Gregory Crewdson

Cathedral of the Pines

Gregory Crewdson is exhibiting his most recent body of work, Cathedral of the Pines, for the first time in Europe. Highly anticipated, this exceptional series of 31 photographs will be shown concurrently in Paris and Brussels at Galerie Daniel Templon, with openings on Sept. 8th in Brussels and Sept. 10th in Paris.

These works were shot on location in Becket, Massachusetts, where Crewdson retreated, in search of inspiration. ‘It was deep in the forests of Becket, Massachusetts that I finally felt darkness lift, experienced a reconnection with my artistic process, and moved into a period of renewal and intense creative productivity,’ he explains.

In images that recall nineteenth-century painting, Crewdson captures motionless figures in both natural environments and domestic interiors, charged with ambiguity. He plays on the tensions between art and life, connection and separation, intimacy and isolation.

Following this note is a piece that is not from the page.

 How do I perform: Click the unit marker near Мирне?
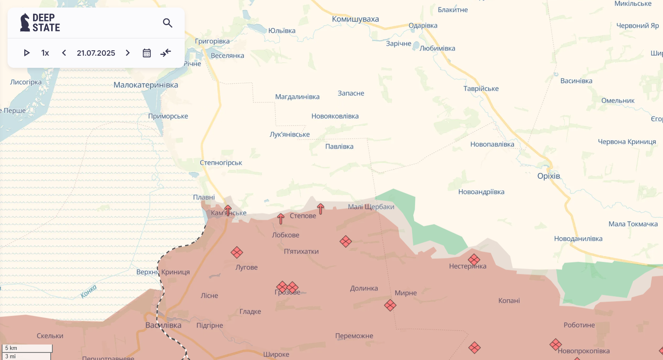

Crewdson places his subjects in surroundings that seem familiar. However, the figures’ cryptic actions and staging create a sense of mystery and underlying drama: a young girl receives a haircut from a teenager on the edge of a forest; a woman stands in a short nightdress, her hands covered in earth in front of a garden shed; two undressed figures are positioned on the rusty flatbed of a pickup truck. The images describe invisible and unknown purposes.

Ever since his nocturnal Twilight series (1998–2002), Crewdson has worked with a full crew, planning his elaborately staged images in a process similar to that of a movie director. His use of the codes governing the cinema of fantasy films, psychological drama and suspense conjures forebears such as Diane Arbus, Alfred Hitchcock and Edward Hopper.

The artist

Born in 1962 in Brooklyn, Gregory Crewdson lives and works in New York. A leading figure in American photography, he stages his photographs like films, using actors, sets, props people, storyboards and make-up artists. In this way, he addresses the dark side of the American dream as well as his own psychological issues. He believes that only photography always remains silent. There is no before and no after. The events it captures do not unveil their mystery.